***** RECORD SET *****

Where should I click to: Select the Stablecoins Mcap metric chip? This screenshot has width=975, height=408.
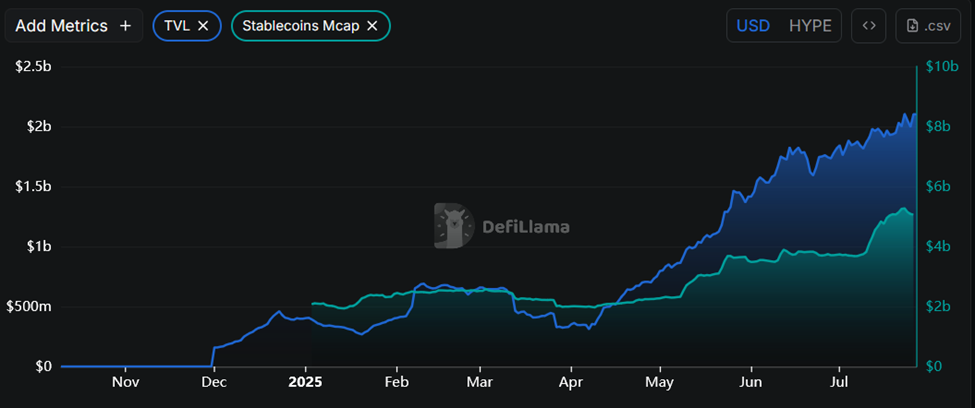pyautogui.click(x=310, y=26)
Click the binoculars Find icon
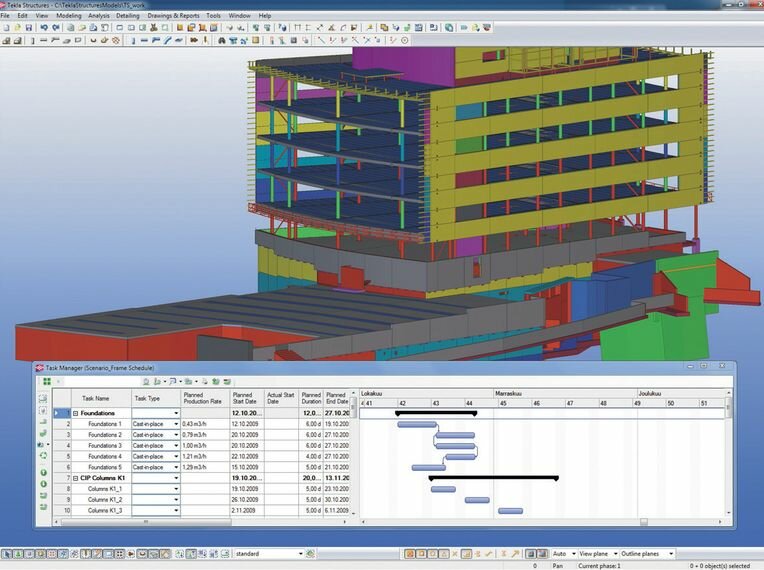Image resolution: width=764 pixels, height=570 pixels. click(222, 40)
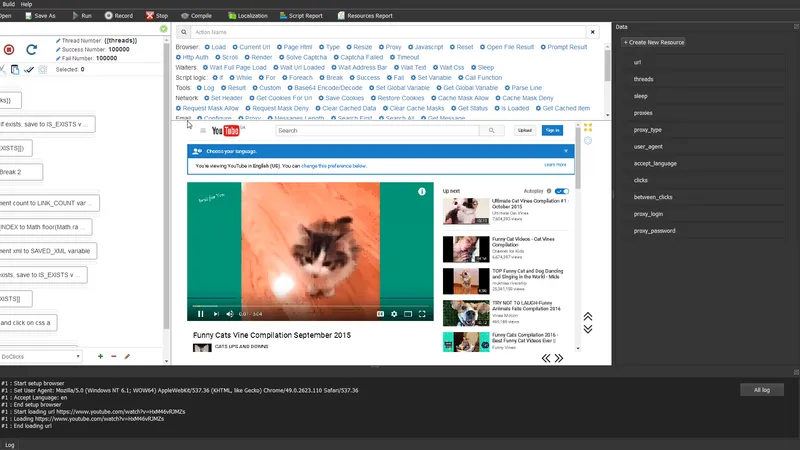Screen dimensions: 800x450
Task: Toggle the YouTube Autoplay switch
Action: click(x=561, y=191)
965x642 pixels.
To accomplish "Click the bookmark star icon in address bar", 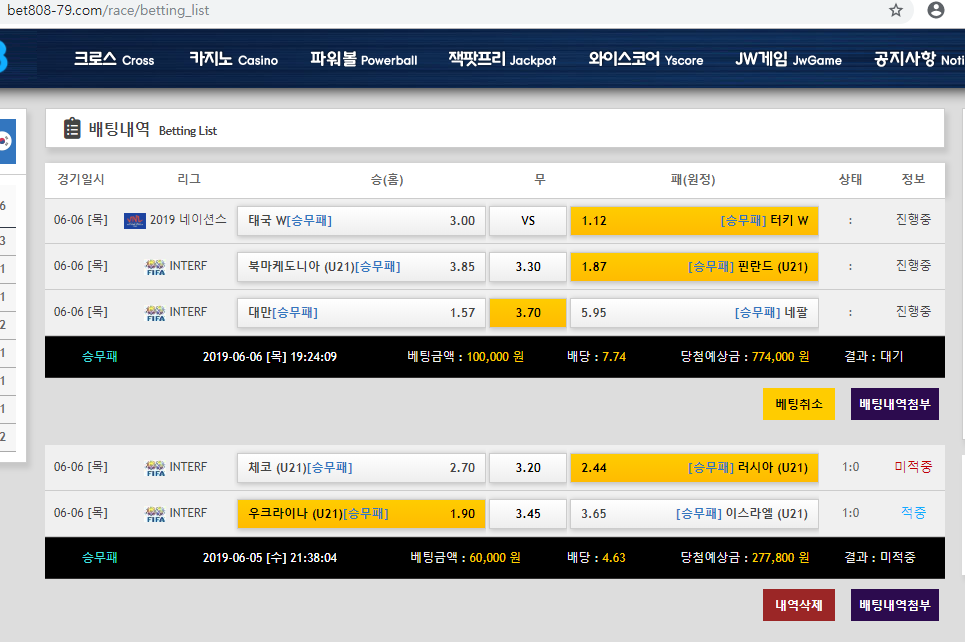I will [x=896, y=10].
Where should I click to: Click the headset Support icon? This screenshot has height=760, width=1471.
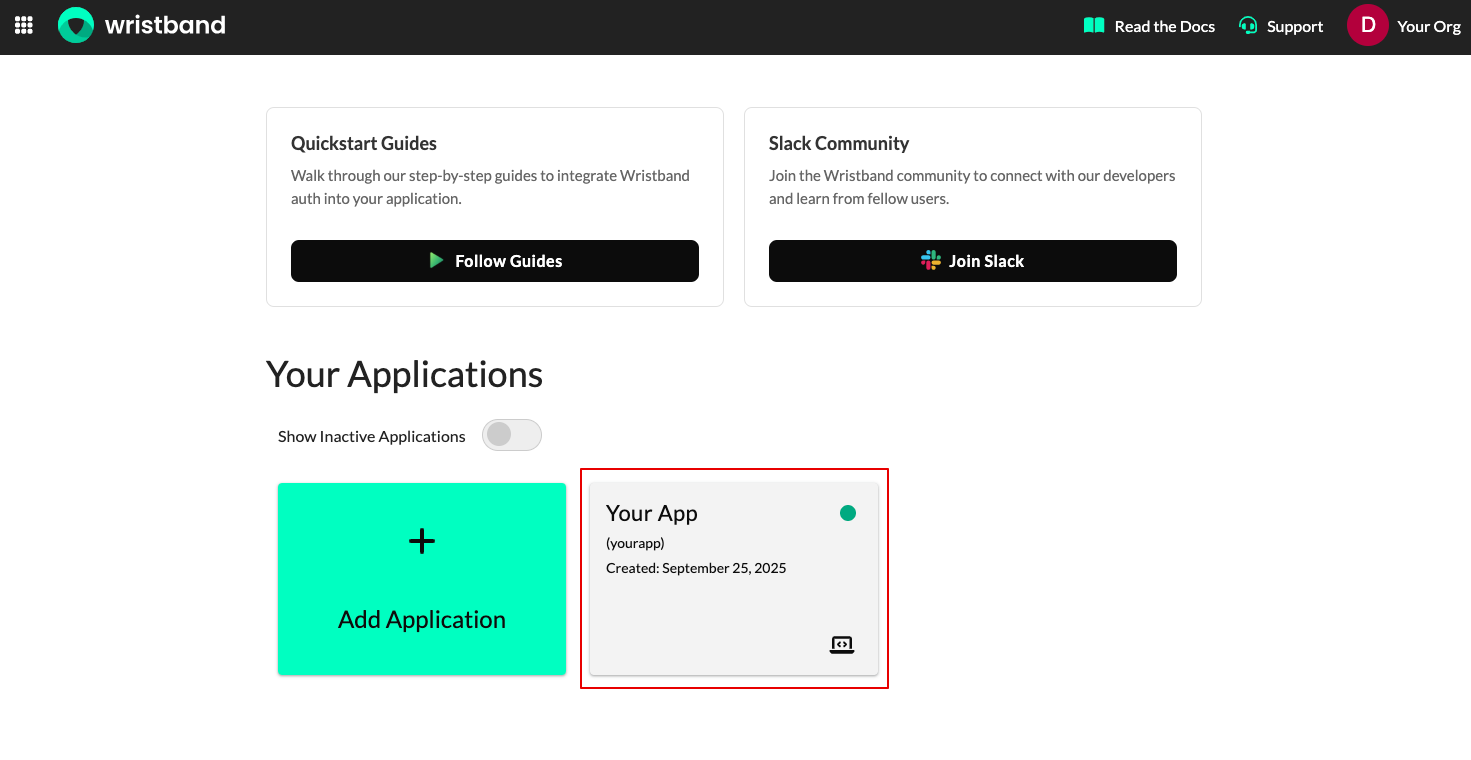pyautogui.click(x=1248, y=26)
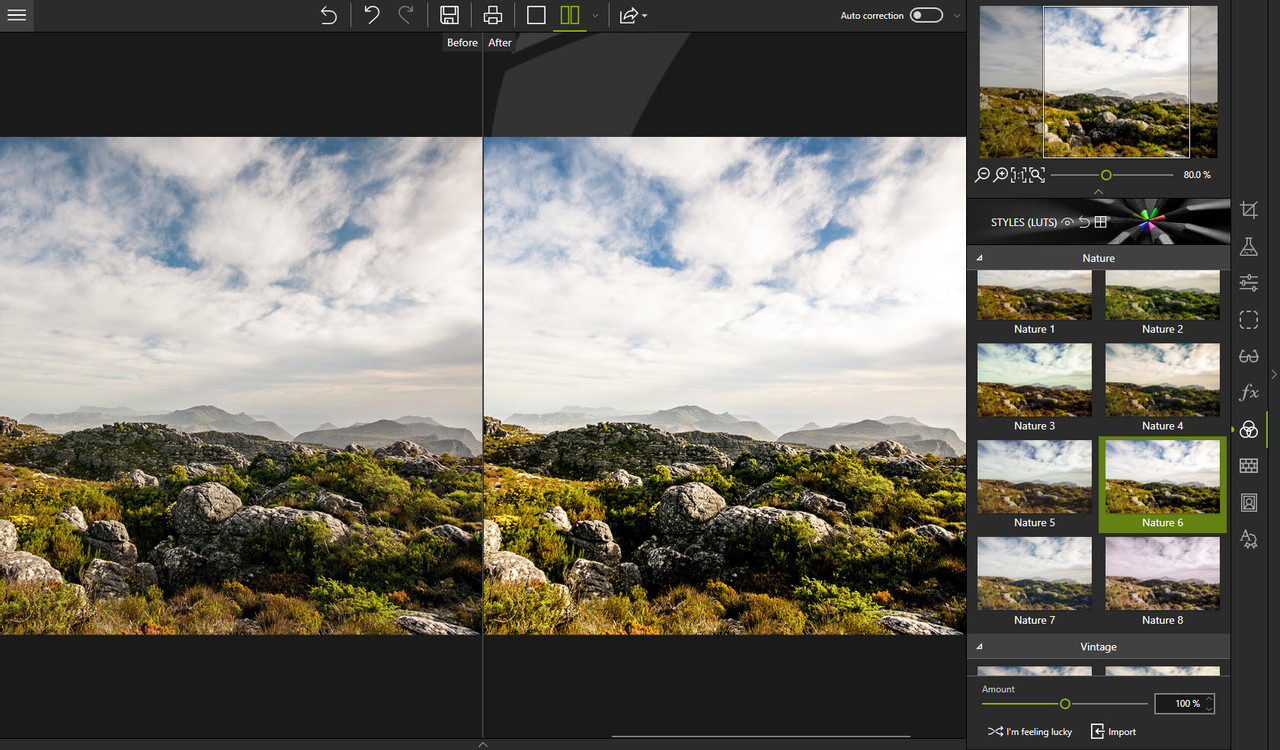Collapse the Vintage styles group

pyautogui.click(x=980, y=647)
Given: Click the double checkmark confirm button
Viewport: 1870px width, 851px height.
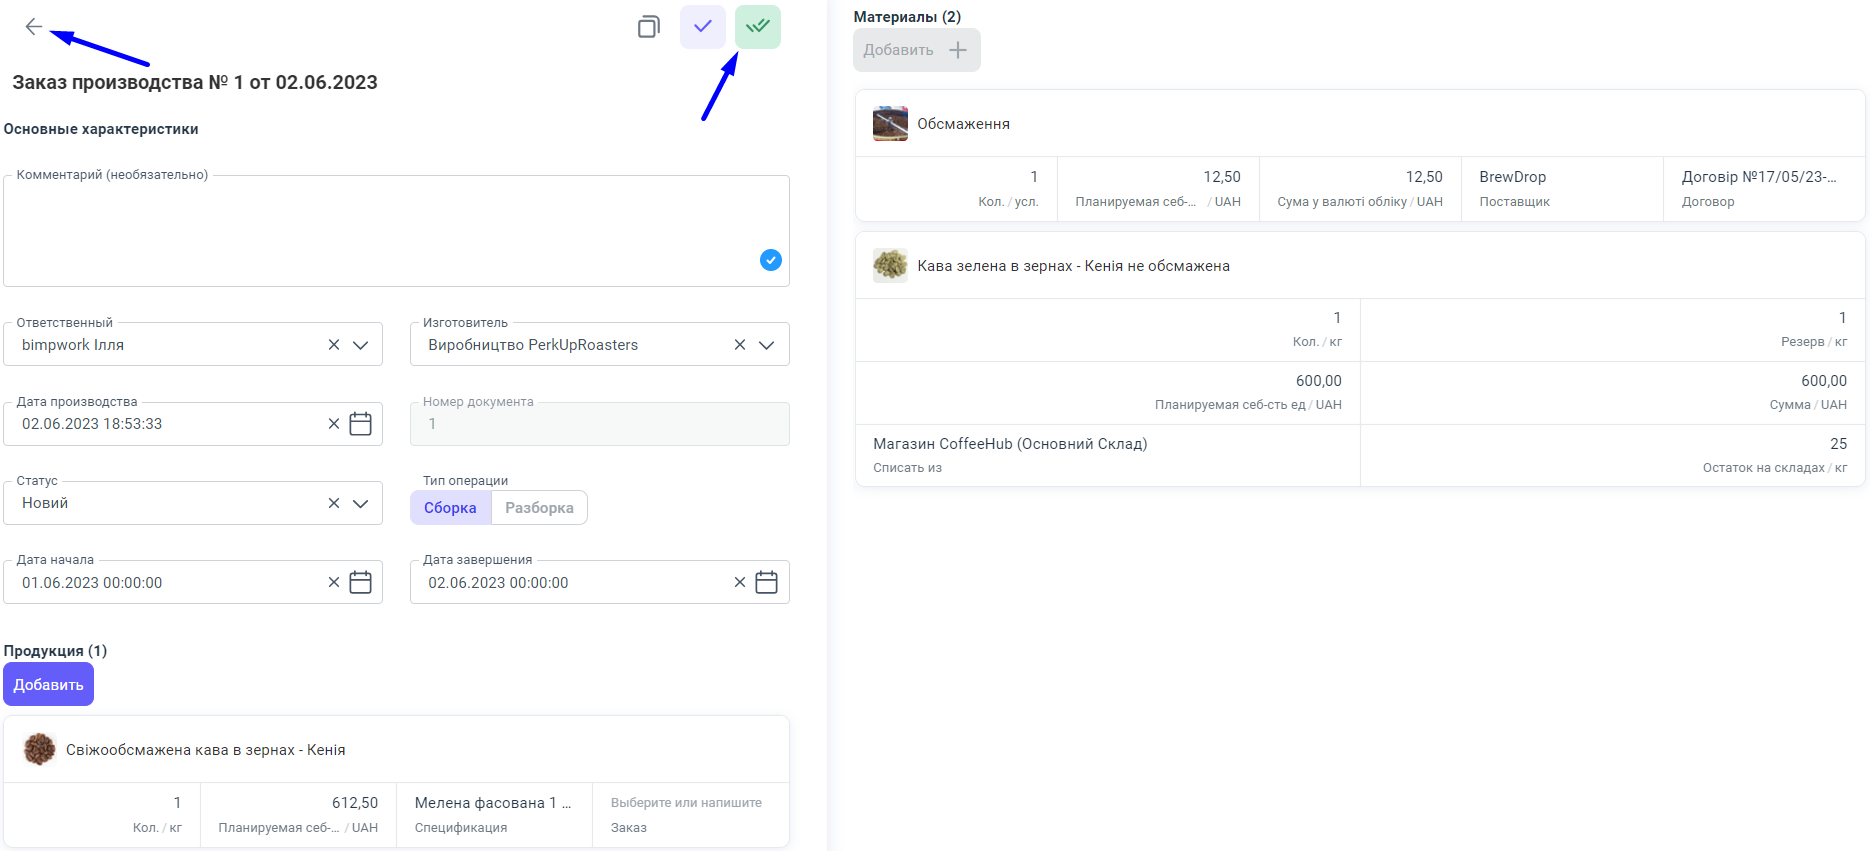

*****

### TASK PROMPT
Please transcribe exactly the line containing "Where should I click to: Click" and every later line through the end of the records above, omitting pictures.

### ANSWER BOX
Where should I click to: Click the headset Support icon? This screenshot has height=760, width=1471.
pyautogui.click(x=1248, y=26)
Collapse the Vintage styles group

pyautogui.click(x=980, y=647)
Given: Click the double checkmark confirm button
Viewport: 1870px width, 851px height.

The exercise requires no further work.